_EXTRACTED RECORDS_

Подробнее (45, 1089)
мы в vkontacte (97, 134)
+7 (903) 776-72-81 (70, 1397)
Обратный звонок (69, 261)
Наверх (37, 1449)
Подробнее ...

_YOUR OBJECTIVE_
Set down each entry from above once more, exactly as written.

_RESULT_
Подробнее (45, 1089)
мы в vkontacte (97, 134)
+7 (903) 776-72-81 (70, 1397)
Обратный звонок (69, 261)
Наверх (37, 1449)
Подробнее ...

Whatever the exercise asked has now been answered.